### Your objective
In the blog post about Michael Phelps, turn the paragraph that begins "Do I think Michael Phelps will recover?" into a short bulleted list of its main points.

### Text passage
------------------------------

Friday, February 6, 2009

A Tarnished Idol

I've watched with interest the tarnishing of a relatively new American idol this week - Michael Phelps. It is an interesting example of how one slip can have a major ripple effect. I found it interesting that Kellogg's has positioned themselves as no longer being a sponsor did so in the same month Michael Phelps contract with them was expiring anyway. They get to promote their wholesome American values at a cost to no one but Phelps, the contract was expiring anyway. I'm sure the marketing team at Kellogg's was thrilled.

Notice that his other sponsors have not withdrawn - but then their contracts are still in place and I'm sure the a public legal case attempting to terminate a contract would be much more costly than putting their heads down and waiting out the scandal.

Do I think Michael Phelps will recover? Yes. He is one of the great Olympic athletes of our time. And 2012 is coming and I'm sure the US will rally behind him again. He's handling this well with an appropriate amount of public shame and remorse. I'm just sad that all those lovely shiny gold medals are now just tinged with a little tarnish.

1 comment:

Lynne Barrett said...

I've never heard about any celebrity endorser contract cancellation leading to legal issues, because there is a don't-get-in-any-trouble clause in the contract (with perhaps some financial provisions included there). So I think the others decided to stick it out because it wasn't really that big of a problem for them. One of them sells expensive watches to people who probably like the idea of someone who can heroically achieve and party a bit too. And this story is nothing like using something that enhanced performance: it doesn't make his achievement doubtful.

Meanwhile, Kellogg's is getting a lot of bad publicity over this. People are organizing boycotts (and emphasizing how many people eat Kellogg's cereals as adults only because they have the munchies). They may have felt forced, given that their cereal is marketed for children, of course. But a fairly large number of people in America think marijuana use should be legal, some states have passed laws for medical use and lowering penalties, so it's not simple and many are using this case as a way to make their arguments, and Kellogg's is now a target.

Since his other sponsors are sticking with him, and a lot of people are highly sympathetic to him, it seems to me that he is not so much tarnished as humanized: not just a sports machine anymore.

There seem to be a lot of paradoxical situations where bad publicity is good publicity--but perhaps that is only for individuals, not for businesses?

------------------------------

### Excerpted data

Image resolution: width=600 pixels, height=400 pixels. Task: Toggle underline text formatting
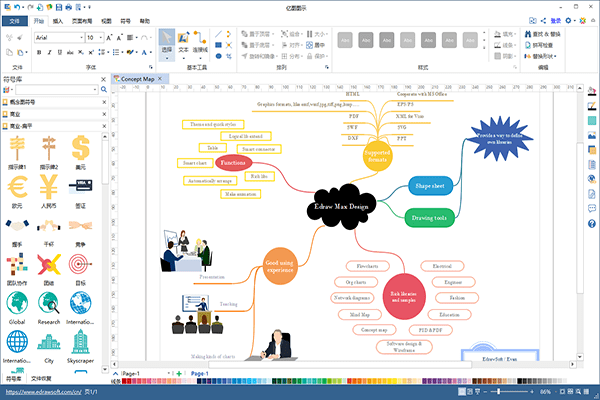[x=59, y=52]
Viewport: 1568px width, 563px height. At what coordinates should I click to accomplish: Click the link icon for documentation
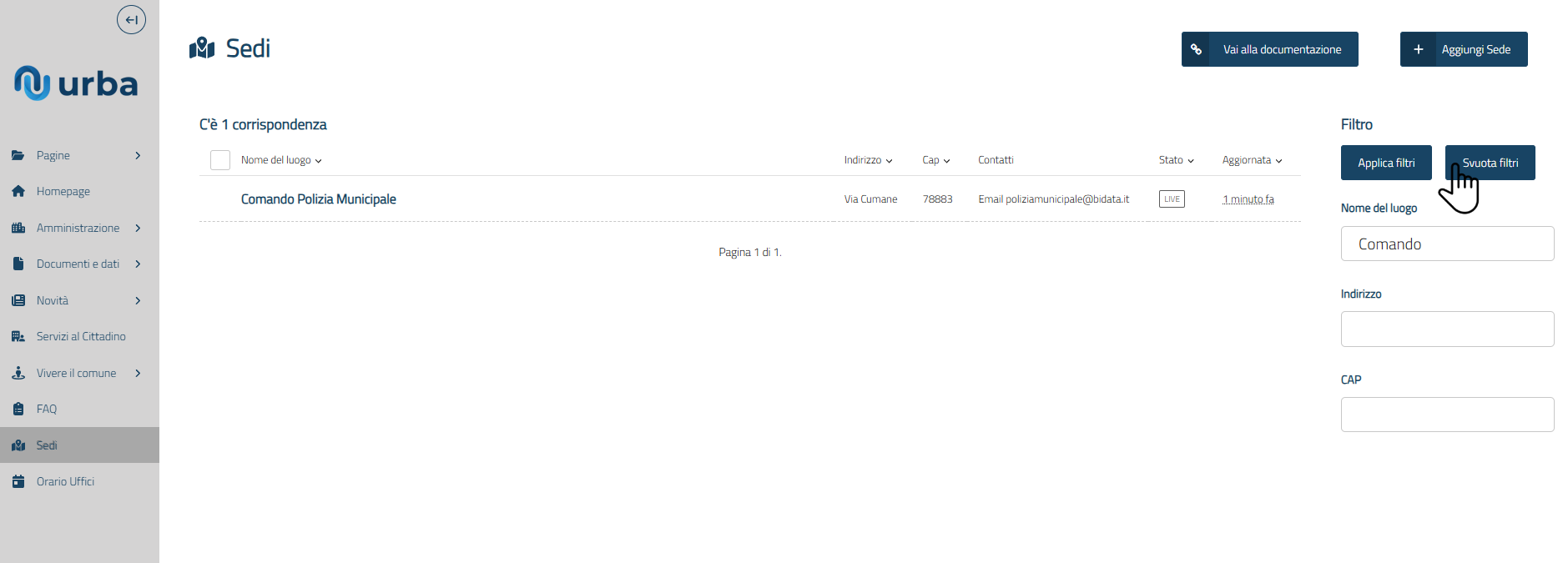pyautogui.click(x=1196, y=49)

------------------------------

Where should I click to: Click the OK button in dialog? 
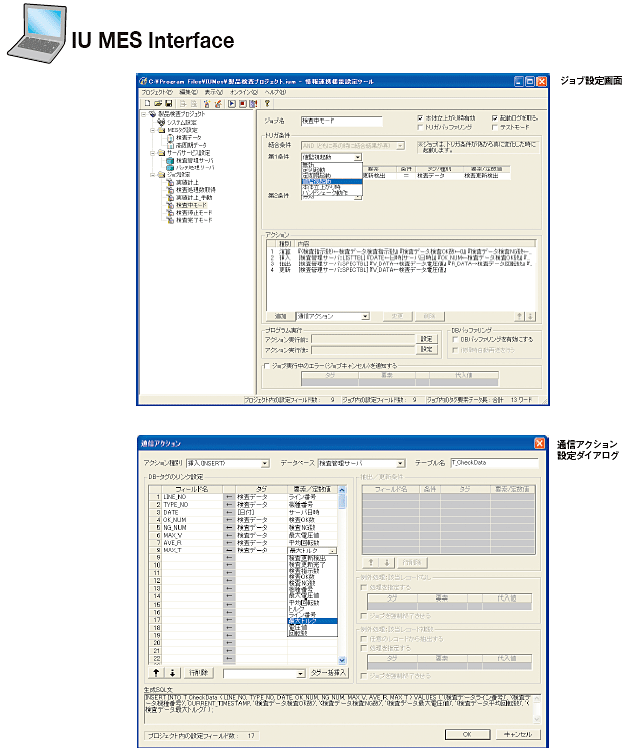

------------------------------

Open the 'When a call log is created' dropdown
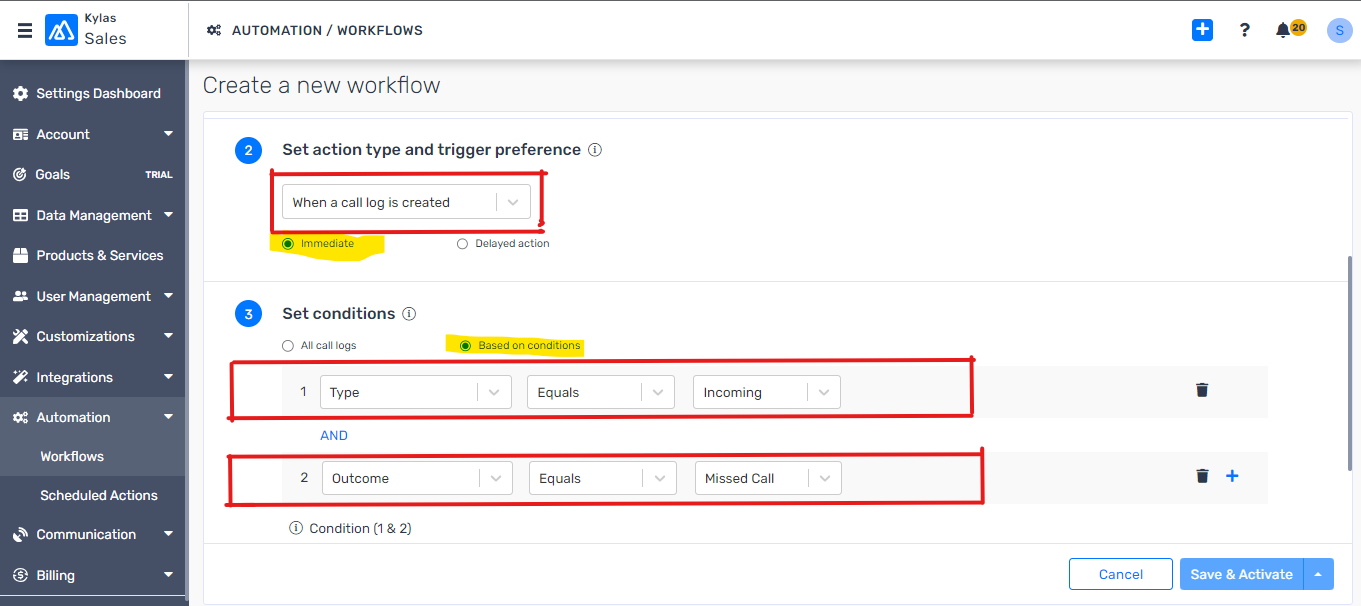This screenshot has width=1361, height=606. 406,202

------------------------------

### Output for this task
- The writer expects Michael Phelps to recover.
- He is one of the great Olympic athletes of our time.
- With 2012 coming, the US is expected to rally behind him again.
- He is handling the situation well, with appropriate public shame and remorse.
- The writer is sad that his gold medals are now tinged with a little tarnish.